The present invention can provide an additive for an optical resin capable of exhibiting uniform light diffusivity and high surface luminescence without an additive falling less from a binder resin layer or a resin substrate or the like even in consideration of an optical use. In addition, the present invention can provide an optical resin composition comprising the additive and the transparent resin, and when used in optical applications, there is no luminance unevenness and can exhibit very excellent performance in optical properties such as surface luminescence. . In addition, when the additive for an optical resin of the present invention is used, an economical advantage may be achieved from the viewpoint of productivity improvement and cost, and also, optical loss is low as the optical material, and physical performance such as physical strength and flexibility is also achieved. It is also possible to provide an excellent optical resin composition.

Claims (2)

Organic-inorganic composite particles having a structure having an organic polymer skeleton and a polysiloxane skeleton as essential skeletons, wherein the organic-inorganic composite particles have a coefficient of variation of 10% or less in particle diameter, and the polysiloxane skeleton is represented by the following formula: The additive for optical resins which consists of a hydrolysis-condensation product of the hydrolyzable silicon compound which makes the silicon compound represented by (I) essential.

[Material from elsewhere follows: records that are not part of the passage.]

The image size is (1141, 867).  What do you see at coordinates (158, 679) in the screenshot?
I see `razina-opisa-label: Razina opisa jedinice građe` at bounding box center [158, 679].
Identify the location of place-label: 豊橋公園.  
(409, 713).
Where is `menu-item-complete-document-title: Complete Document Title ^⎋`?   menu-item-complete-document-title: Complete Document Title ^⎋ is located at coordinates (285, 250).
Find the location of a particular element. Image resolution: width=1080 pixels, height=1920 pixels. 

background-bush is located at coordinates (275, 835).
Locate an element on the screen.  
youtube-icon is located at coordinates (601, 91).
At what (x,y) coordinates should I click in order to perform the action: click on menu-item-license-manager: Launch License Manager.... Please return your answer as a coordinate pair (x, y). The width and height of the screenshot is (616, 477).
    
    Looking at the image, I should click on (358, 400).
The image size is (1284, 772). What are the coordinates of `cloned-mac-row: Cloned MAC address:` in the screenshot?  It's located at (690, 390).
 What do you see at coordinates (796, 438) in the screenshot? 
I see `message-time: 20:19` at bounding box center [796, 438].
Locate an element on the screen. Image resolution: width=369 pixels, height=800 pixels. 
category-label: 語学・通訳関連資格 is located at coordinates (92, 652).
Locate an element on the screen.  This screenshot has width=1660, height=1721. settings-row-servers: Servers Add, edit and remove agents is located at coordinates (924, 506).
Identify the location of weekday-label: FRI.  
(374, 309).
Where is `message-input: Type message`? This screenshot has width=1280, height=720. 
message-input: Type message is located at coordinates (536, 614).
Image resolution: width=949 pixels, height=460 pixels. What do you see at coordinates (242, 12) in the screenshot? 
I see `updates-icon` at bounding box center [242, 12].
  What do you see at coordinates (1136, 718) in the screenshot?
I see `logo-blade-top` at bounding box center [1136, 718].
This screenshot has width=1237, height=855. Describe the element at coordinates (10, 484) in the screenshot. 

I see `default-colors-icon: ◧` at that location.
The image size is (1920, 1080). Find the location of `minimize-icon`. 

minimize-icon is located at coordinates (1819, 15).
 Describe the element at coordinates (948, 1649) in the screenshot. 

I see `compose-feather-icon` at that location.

R ¹ _m SiX _4-m (Ⅰ) (In the formula (I), R ¹ may have a substituent, and represents at least one group selected from the group consisting of an alkyl group, an aryl group, an aralkyl group and an unsaturated aliphatic group, and x is a group consisting of an alkoxy group and an acyloxy group. At least one group selected from m is 0 or 1) The optical resin composition containing the additive for optical resin of Claim 1, and transparent resin.